Collected data
★ ★ ★

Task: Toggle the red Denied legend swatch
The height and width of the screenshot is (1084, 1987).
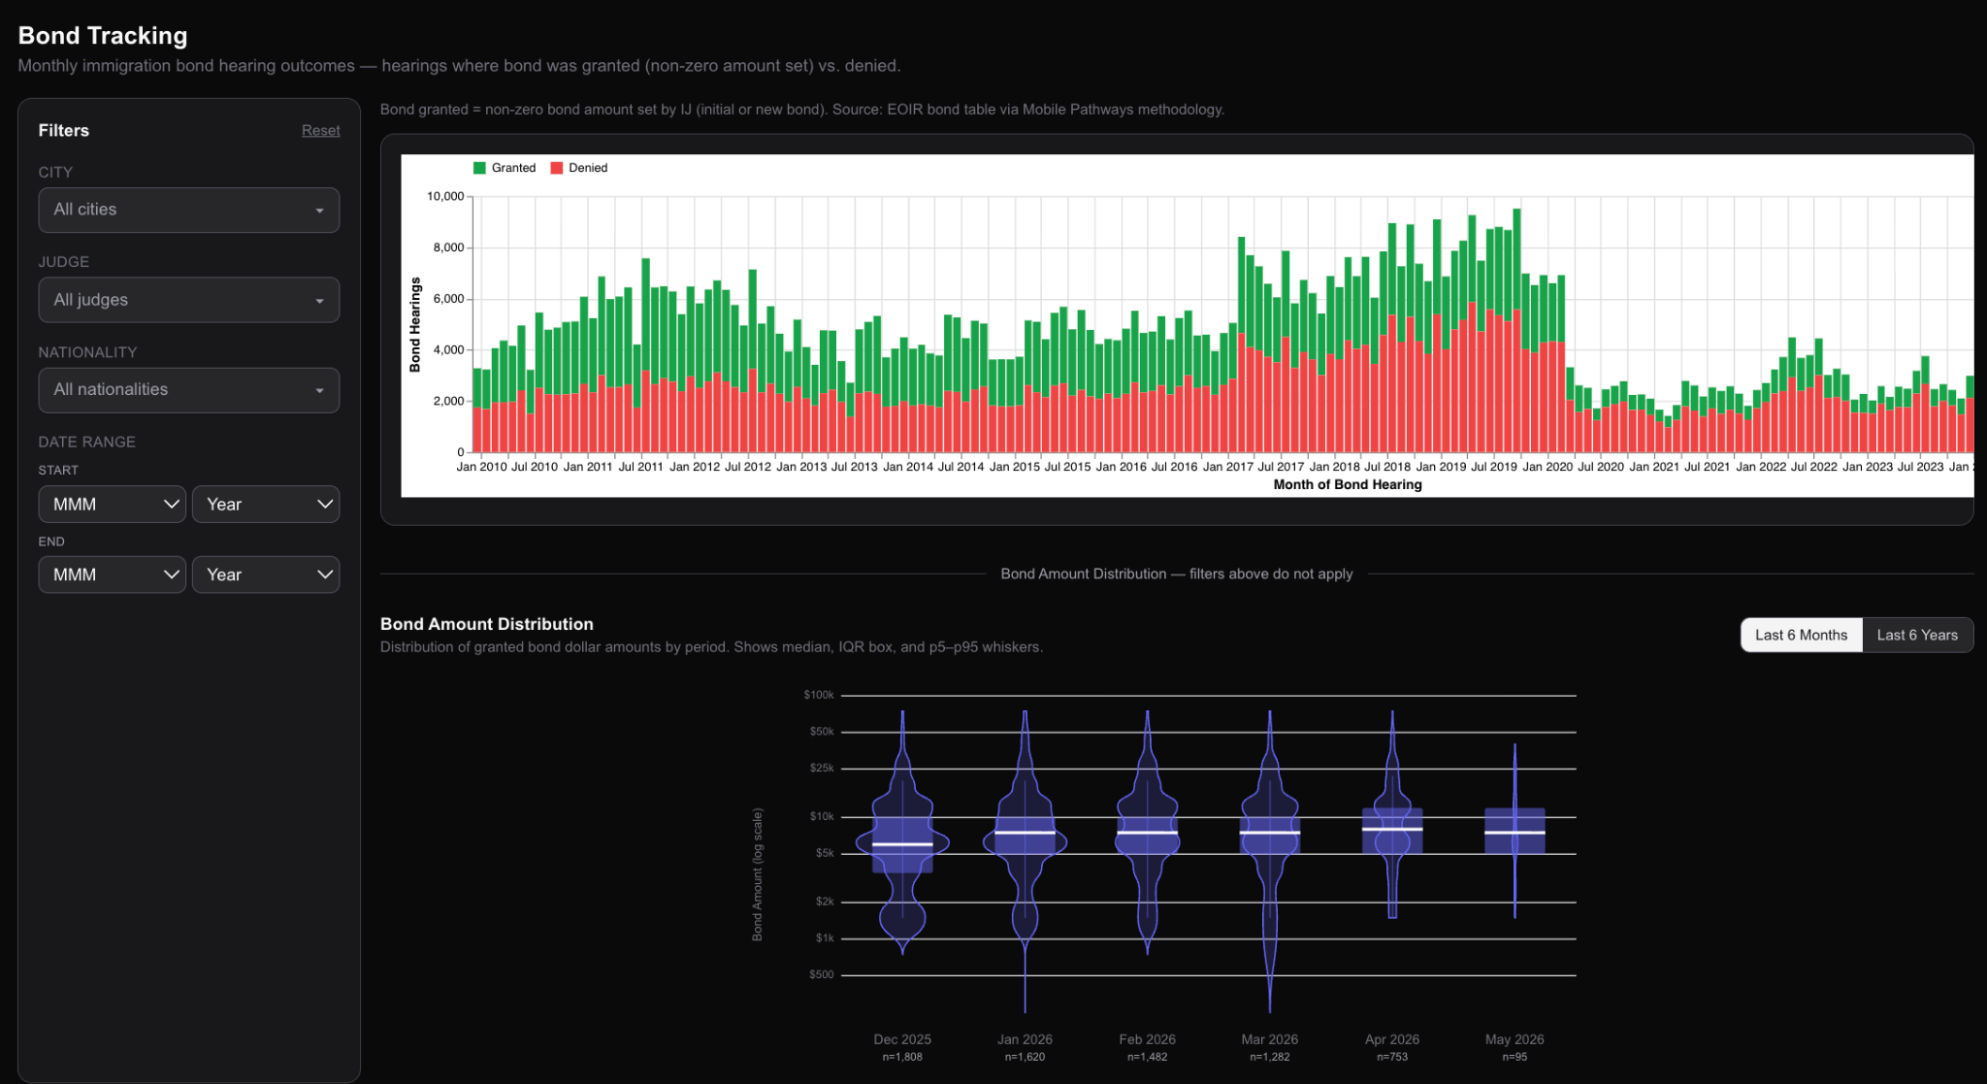Action: tap(557, 168)
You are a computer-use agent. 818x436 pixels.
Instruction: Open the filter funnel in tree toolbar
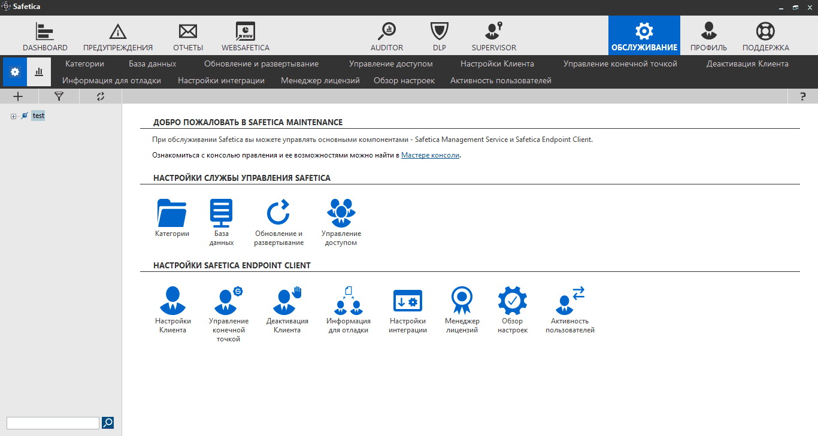pyautogui.click(x=59, y=96)
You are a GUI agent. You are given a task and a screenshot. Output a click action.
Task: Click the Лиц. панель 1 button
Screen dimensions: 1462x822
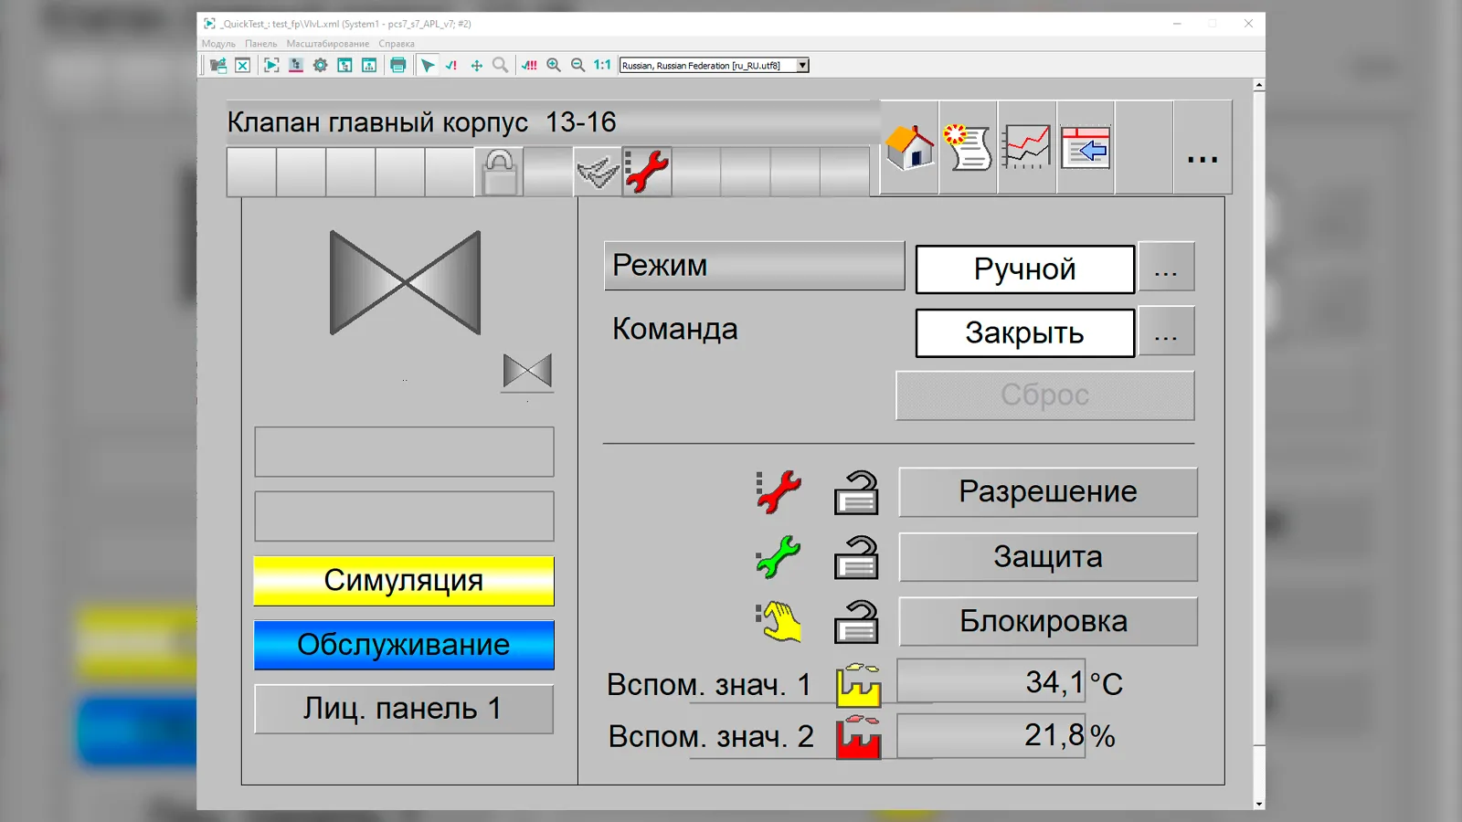403,709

★ ★ ★

§ Exercise prompt
Reproduce the records above exactly, leaving out every picture they contain.

§ Written answer
Task: Toggle the red Denied legend swatch
The height and width of the screenshot is (1084, 1987).
Action: tap(557, 168)
You are a computer-use agent. 818x436 pixels.
Instruction: Open the filter funnel in tree toolbar
pyautogui.click(x=59, y=96)
You are a GUI agent. You are given a task and a screenshot. Output a click action.
Task: Click the Лиц. панель 1 button
Screen dimensions: 1462x822
403,709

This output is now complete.